Texto del documento ::

Otra faceta de la historia de nuestra ciudad fue ya a partir de los años cincuenta a los setenta. Los cañaíllas acudíamos también a las playas situadas en el litoral gaditano. Cortadura, El Chato y Santibáñez, se convirtieron prácticamente en las playas de la Isla.

Para ir a ellas, debíamos coger “la Carterilla” partiendo desde la Plaza de la Iglesia y que, en distintas épocas, la parada estuvo ubicada frente a La Mallorquina y posteriormente, en la puerta de Telefónica, donde hoy se encuentra la parada de Taxis.

La Carterilla. Es el autobús de la Empresa Comes que en esta postal se encuentra parado delante de La Mallorquina. Año más tarde, se traslada la parada frente al edificio de Teléfono, dónde se encuentra parado «el trolebús». Postal de La Isla.- Autor de la fotografía desconocido.

Por el callejón de la Iglesia –hoy Calle de la Soledad-, discurría la cola humana que en filas de dos o cuatro, soportaban la espera de la llegada del próximo autobús que, en un riguroso orden, las salidas hacia Cádiz, correspondían una vez a los Comes, y otra a los de Tranvía.
La sombra existente en el callejón aliviaba la espera pero, una vez que ya estábamos cerca de la marquesina de la parada, el fuerte sol se dejaba notar en los menos de cinco metros existentes. En este punto de espera, ya sabíamos que podíamos coger el próximo autobús. Las personas mayores dejaban pasar su turno con el fin de poder ir sentadas en la siguiente “Carterilla”.

Tarea planteada 1 ::
Responde sobre el texto de la Carterilla:
(a) ¿Qué tres playas del litoral gaditano se convirtieron prácticamente en las playas de la Isla?
(b) ¿Desde qué plaza partía la Carterilla?
(c) ¿Cómo se llama hoy el callejón de la Iglesia?
Tarea planteada 2 ::
Cita literalmente del texto de la Carterilla el tramo que va desde "La Carterilla. Es" hasta "la fotografía desconocido.".

Extracto de datos ::

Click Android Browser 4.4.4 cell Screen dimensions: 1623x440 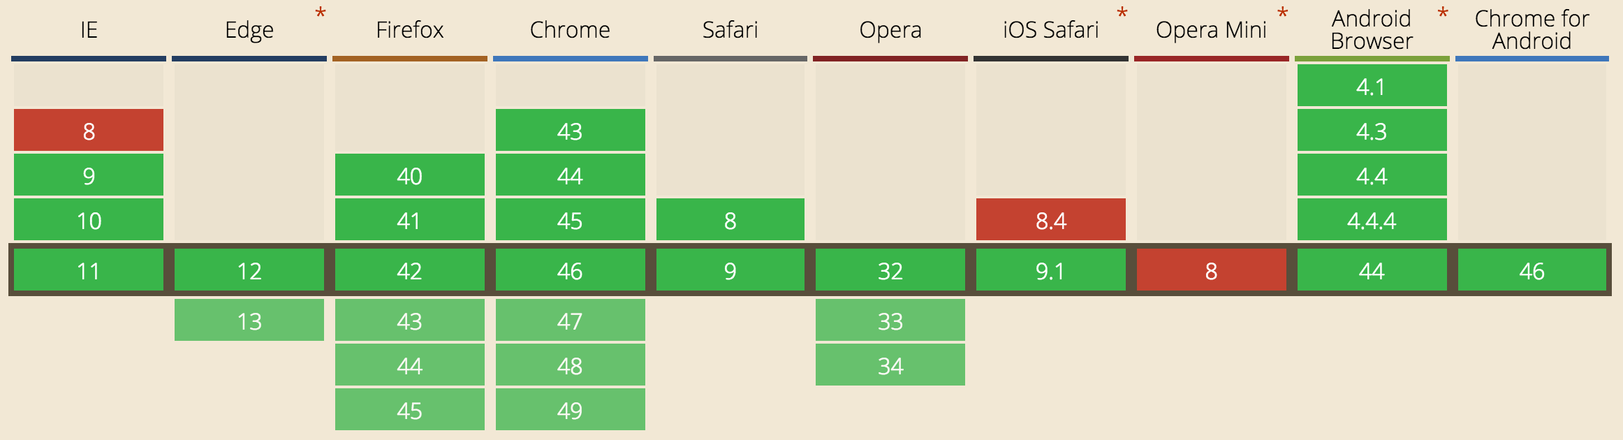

Respuesta esperada 1 ::
(a) Cortadura, El Chato y Santibáñez.
(b) Desde la Plaza de la Iglesia.
(c) Calle de la Soledad.

Respuesta esperada 2 ::
La Carterilla. Es el autobús de la Empresa Comes que en esta postal se encuentra parado delante de La Mallorquina. Año más tarde, se traslada la parada frente al edificio de Teléfono, dónde se encuentra parado «el trolebús». Postal de La Isla.- Autor de la fotografía desconocido.